The Department of Internal Affairs

Te Tari Taiwhenua | Department of Internal Affairs

Building a safe, prosperous and respected nation


Distributor of child sex abuse images offered NZ child for sex


A case that began with a complaint that a New Zealander was offering on the Internet a New Zealand child available to be sexually abused, ended in the Tauranga District Court today with the imprisonment of a man for one year on a total of 41 charges of distributing and collecting videos and pictures of babies and children being raped and sexually abused.

The Director of the Department’s Gaming and Censorship Regulation Group, Keith Manch, said that the Court has suppressed all information about where the New Zealand child lives and any that could lead to the child being identified. Child Youth and Family has ensured the child’s safety. Police were involved in the case and did not charge him with physically abusing the child.

In sentencing, Judge Rollo described the images the man had been collecting and trading as “sick” and “depraved”, and said that such offending must be condemned in the strongest terms.

Mr Manch said that the case highlights why the collection or distribution of child sex abuse images are illegal: the images start with the sexual abuse of children and they create the danger of more abuse occurring.

“In this case the man collected and distributed electronic videos and pictures of adults sexually abusing babies and children,” Mr Manch said. “He wrote stories about it and went on to invite people who he met on the Internet to stay with him so that they could abuse the child who he had access to.

“Fortunately, no one seems to have taken up his invitation. However, real babies and children had been raped and abused to make the videos and pictures he was trading and collecting.

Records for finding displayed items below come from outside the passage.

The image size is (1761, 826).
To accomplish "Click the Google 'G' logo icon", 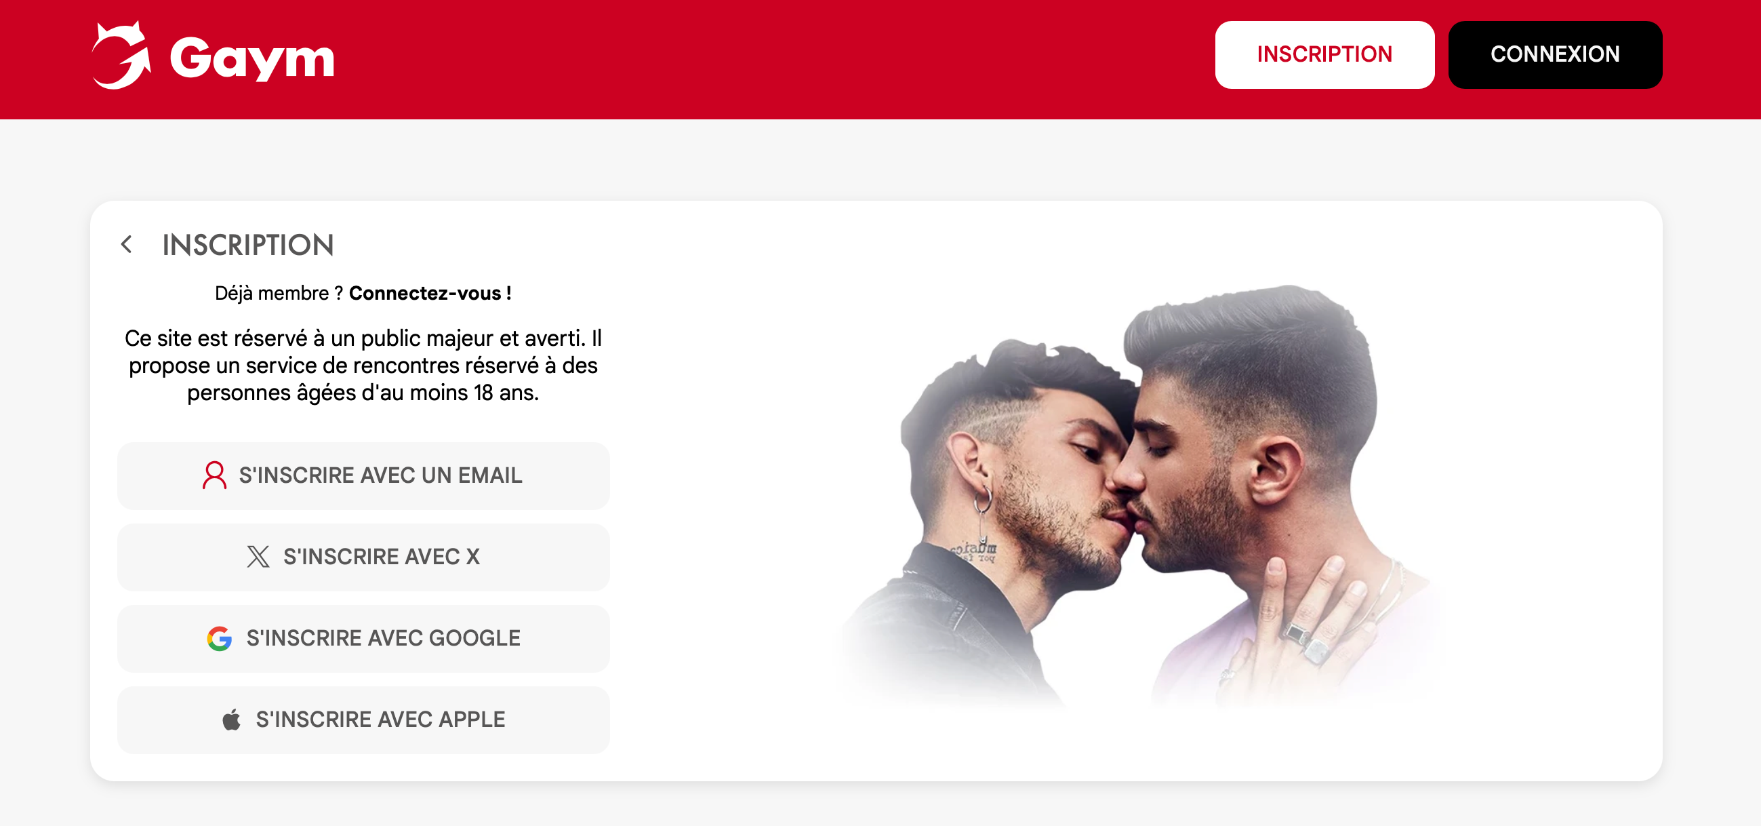I will [x=219, y=638].
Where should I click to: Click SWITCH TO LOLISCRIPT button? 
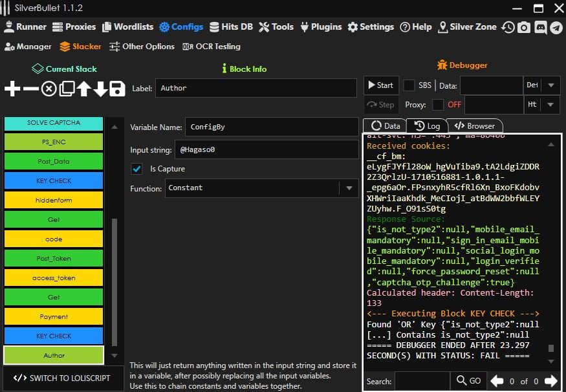(x=61, y=378)
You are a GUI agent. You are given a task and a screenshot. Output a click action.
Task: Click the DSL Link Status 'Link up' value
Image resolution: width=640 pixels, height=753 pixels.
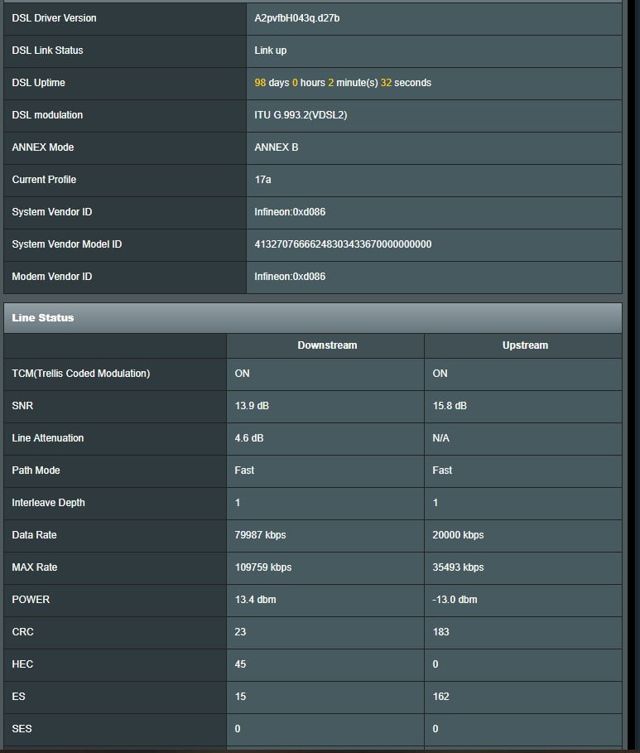pyautogui.click(x=271, y=51)
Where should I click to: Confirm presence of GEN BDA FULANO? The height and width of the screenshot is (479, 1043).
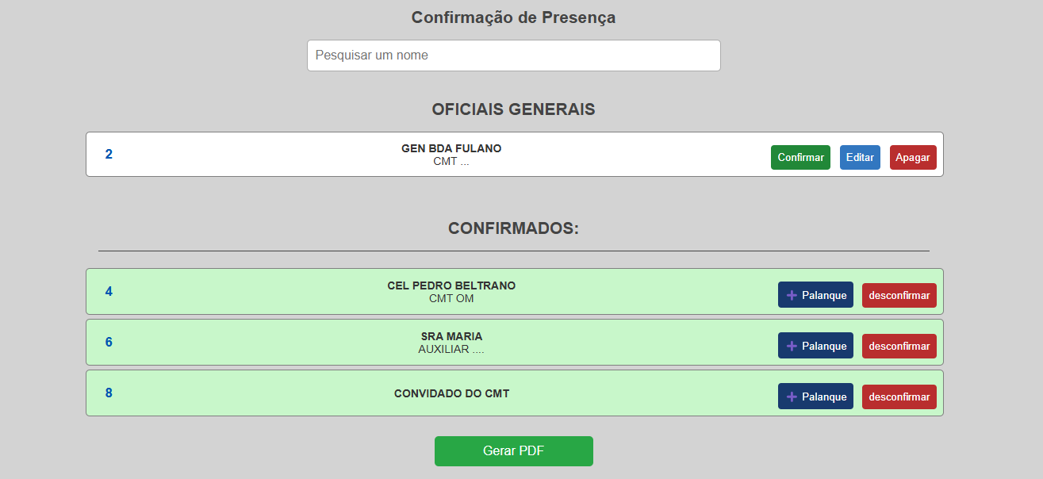(800, 158)
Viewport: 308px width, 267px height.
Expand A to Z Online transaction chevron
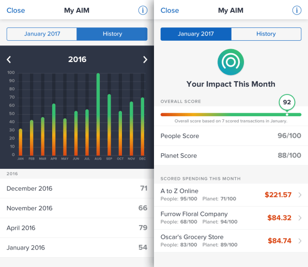(x=300, y=195)
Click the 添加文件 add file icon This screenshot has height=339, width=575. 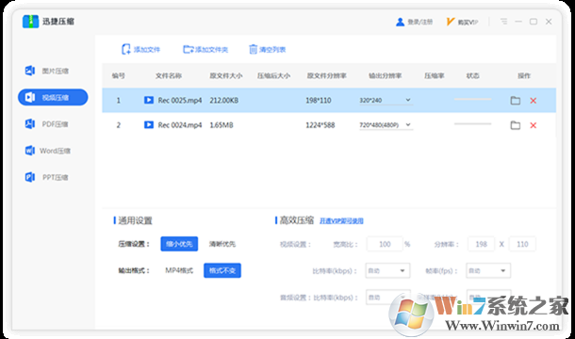[x=125, y=50]
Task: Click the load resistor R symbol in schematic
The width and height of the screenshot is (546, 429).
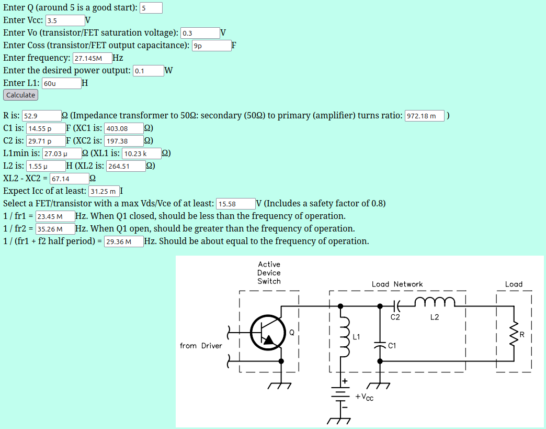Action: click(513, 333)
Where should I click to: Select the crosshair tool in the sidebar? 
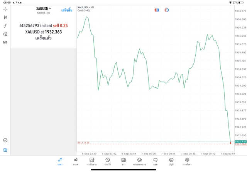pyautogui.click(x=5, y=9)
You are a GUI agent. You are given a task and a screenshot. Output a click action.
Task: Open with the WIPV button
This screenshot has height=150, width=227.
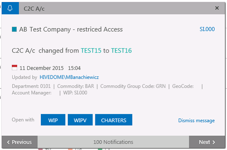[x=80, y=120]
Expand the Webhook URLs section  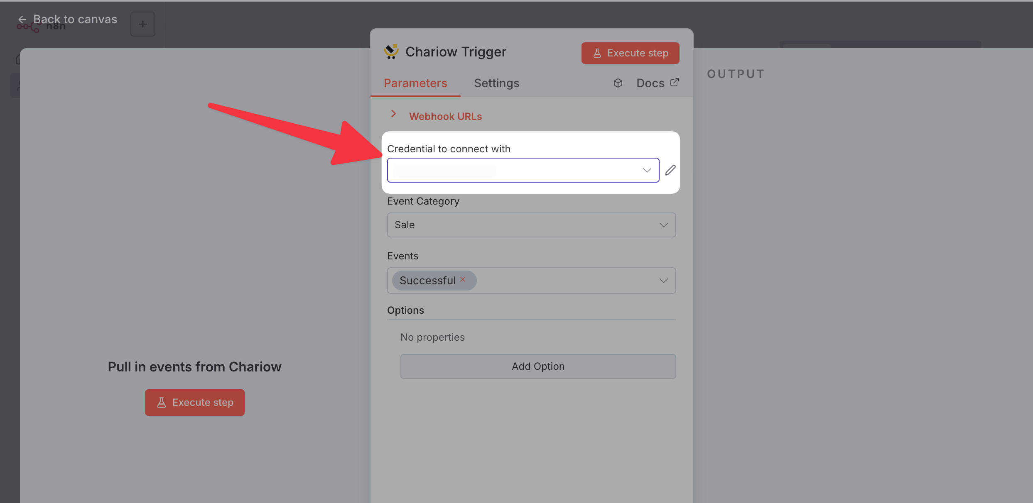click(x=393, y=114)
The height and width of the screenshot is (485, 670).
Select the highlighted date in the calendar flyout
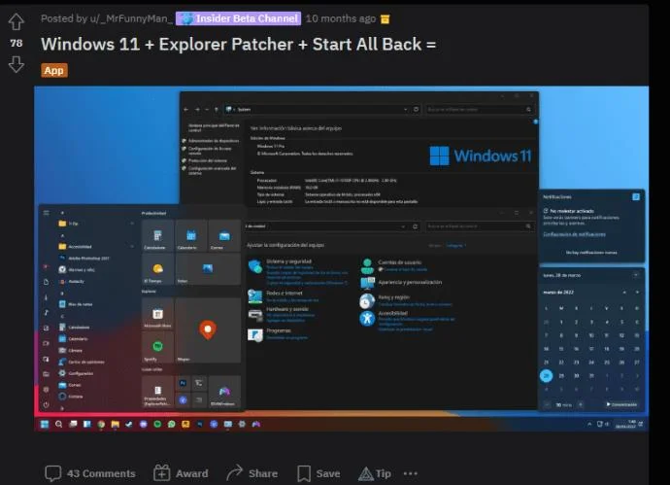tap(546, 375)
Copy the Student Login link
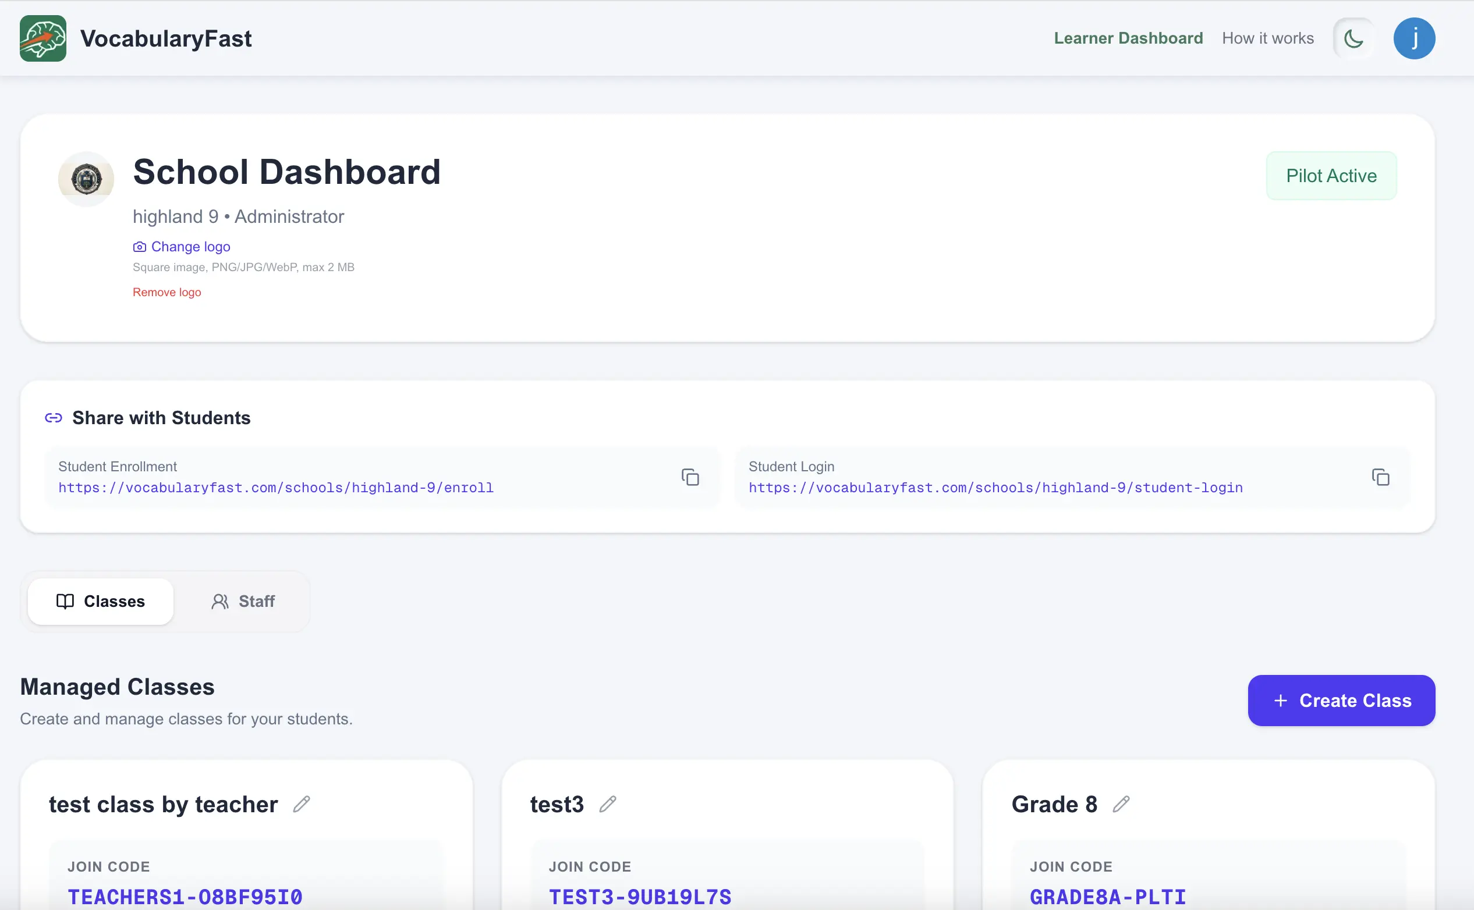The width and height of the screenshot is (1474, 910). click(x=1380, y=477)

“Distribution of such images reinforces the false views held by some that sex with children is acceptable, and collectors incite more abuse as they seek more images and more extreme images.

“The victims in the man's videos and pictures were not New Zealanders. While that can make it easier to distance oneself from the crimes, to argue that it somehow minimises the offending is to argue that sexual abuse of children is acceptable as long as the children are not in New Zealand.

“The Department’s actions against Internet child sex abuse images are not about pictures on computers. They are part of New Zealand’s contribution to international action against child abuse.”

The Department’s investigation began in May 2003 when it received a complaint that a New Zealander who was distributing sexual pictures of a young boy was also offering a child to be sexually abused.

The Department tracked the New Zealander to a Tauranga address and identified him. In June 2003 Department Inspectors and a Police officer executed a search warrant. It became clear that he did have access to a child, and Child Youth and Family was involved.

Department Inspectors seized his computer and a number of CD ROMs. Their analysis of the computer and CD ROMs revealed:

  • the invitations he has sent to people to stay with him and abuse the child
  • more than 100 videos of the rape and sexual abuse of babies and children
  • more than 800 pictures of the rape and sexual abuse of babies and children
  • stories he had written about sexually abusing children.

Last month he pleaded guilty to five charges of distributing child sex abuse images, 35 of possession and one of making objectionable material. The making charge relates to the stories.

He is a 40-year-old production supervisor of Tauranga.
Roles of New Zealand agencies

To help explain which New Zealand agency people should contact if they have information about child sex abuse images, I would like to explain the different roles of the organisations involved.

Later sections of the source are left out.